III. Davenport’s Sentence

Subsequent to submission of this case, Davenport requested a remand to the District Court for resentencing pursuant to the Supreme Court’s recent decision in United States v. Booker, — U.S. —, 125 S.Ct. 738, 160 L.Ed.2d 621 (2005). As discussed above, Davenport’s conviction was pursuant to a guilty plea, preserving his ability to appeal the District Court’s suppression ruling. The plea agreement, while expressly reserving the right to appeal the suppression ruling, does not include an express waiver of the right to appeal his sentence. Therefore, our recent holding that a defendant who has knowingly entered into a plea agreement is not entitled to resentencing under Booker does not apply, as the plea agreement in that case included an express waiver of appellate rights. United States v. Lockett, 406 F.3d 207 (3d Cir.2005).

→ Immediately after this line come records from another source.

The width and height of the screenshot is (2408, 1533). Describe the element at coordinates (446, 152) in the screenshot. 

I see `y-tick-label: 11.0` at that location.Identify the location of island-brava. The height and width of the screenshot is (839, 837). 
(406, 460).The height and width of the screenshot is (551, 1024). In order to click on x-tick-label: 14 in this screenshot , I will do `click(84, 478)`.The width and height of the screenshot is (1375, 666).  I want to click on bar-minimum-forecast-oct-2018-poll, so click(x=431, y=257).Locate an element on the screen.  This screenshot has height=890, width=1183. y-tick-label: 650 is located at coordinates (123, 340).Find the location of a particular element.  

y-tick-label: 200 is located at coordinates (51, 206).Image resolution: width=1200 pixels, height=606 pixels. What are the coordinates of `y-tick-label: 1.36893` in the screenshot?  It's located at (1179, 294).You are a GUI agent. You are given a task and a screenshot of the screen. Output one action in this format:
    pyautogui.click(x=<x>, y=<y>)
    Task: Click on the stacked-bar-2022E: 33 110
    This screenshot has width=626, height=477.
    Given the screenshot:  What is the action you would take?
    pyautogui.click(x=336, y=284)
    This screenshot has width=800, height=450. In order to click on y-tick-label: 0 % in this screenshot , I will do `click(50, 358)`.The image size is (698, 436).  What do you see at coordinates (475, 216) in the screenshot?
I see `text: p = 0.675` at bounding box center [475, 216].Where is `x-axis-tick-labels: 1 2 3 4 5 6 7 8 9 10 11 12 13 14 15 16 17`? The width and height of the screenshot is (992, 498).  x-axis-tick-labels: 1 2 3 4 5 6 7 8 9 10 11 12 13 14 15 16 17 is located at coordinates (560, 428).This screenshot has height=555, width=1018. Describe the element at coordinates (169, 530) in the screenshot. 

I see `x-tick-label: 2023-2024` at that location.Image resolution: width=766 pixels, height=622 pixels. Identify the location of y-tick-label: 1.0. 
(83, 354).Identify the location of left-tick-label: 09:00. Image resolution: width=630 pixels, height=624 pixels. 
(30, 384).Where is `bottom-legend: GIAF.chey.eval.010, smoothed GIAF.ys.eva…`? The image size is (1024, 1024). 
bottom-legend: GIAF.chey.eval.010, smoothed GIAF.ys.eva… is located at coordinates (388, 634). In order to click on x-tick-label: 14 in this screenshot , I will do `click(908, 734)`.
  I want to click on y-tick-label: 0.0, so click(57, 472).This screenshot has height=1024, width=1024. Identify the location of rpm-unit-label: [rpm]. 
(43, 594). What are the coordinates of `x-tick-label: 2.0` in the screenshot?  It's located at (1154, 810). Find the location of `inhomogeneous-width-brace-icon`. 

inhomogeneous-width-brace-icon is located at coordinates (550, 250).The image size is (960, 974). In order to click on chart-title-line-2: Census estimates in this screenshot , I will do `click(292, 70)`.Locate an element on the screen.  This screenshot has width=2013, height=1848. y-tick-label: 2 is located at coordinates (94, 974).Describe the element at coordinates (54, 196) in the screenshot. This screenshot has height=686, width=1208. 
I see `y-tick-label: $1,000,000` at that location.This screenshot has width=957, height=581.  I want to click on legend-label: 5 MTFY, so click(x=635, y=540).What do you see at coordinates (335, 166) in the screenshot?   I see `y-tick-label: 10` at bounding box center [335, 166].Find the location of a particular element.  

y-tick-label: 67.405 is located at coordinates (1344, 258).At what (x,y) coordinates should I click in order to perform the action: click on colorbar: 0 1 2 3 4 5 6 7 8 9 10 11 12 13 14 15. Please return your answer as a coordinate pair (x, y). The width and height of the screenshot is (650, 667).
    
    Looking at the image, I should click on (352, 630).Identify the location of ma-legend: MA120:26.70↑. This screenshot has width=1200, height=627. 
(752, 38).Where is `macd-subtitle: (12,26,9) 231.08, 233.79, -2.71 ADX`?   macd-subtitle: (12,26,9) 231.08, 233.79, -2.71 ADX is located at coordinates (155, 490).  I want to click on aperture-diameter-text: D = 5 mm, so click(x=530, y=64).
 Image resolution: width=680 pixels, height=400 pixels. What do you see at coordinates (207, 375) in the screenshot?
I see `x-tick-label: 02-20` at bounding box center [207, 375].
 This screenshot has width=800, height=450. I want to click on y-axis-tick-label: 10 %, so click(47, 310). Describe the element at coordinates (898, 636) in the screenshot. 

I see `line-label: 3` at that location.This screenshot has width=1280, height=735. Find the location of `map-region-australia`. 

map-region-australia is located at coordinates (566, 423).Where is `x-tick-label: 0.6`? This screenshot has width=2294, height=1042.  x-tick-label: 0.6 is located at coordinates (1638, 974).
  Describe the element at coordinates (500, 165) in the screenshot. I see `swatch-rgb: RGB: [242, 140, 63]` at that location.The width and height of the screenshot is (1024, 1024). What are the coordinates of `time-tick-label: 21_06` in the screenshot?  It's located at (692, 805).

The government argues that remand is not appropriate because the only issue at sentencing was whether Davenport was a career offender, a permissible judicial finding. See United States v. Ordaz, 398 F.3d 236 (3d Cir.2005) (holding that a District Court’s finding of prior convictions does not violate the Sixth Amendment, citing Almendarez-Torres v. United States, 523 U.S. 224, 244, 118 S.Ct. 1219, 140 L.Ed.2d 350 (1998)). Contrary to the Government’s position, Davenport apparently requested a departure under United States v. Shoupe, 35 F.3d 835 (3d Cir.1994), contending that the career offender guidelines over-represented his criminal history. The District Court denied the departure on the basis that there was no legal precedent for such a departure from the Federal Guidelines. As this decision by the District Court is affected by the conclusion in Booker that the Federal Sentencing Guidelines are only advisory, this case will be remanded for resentencing.

Davenport’s two challenges to his conviction are without merit, as the District Court’s denial of the motion to suppress was not in error, and his judgment of conviction is affirmed. Davenport’s sentence is reversed and remanded for resentencing consistent with Booker.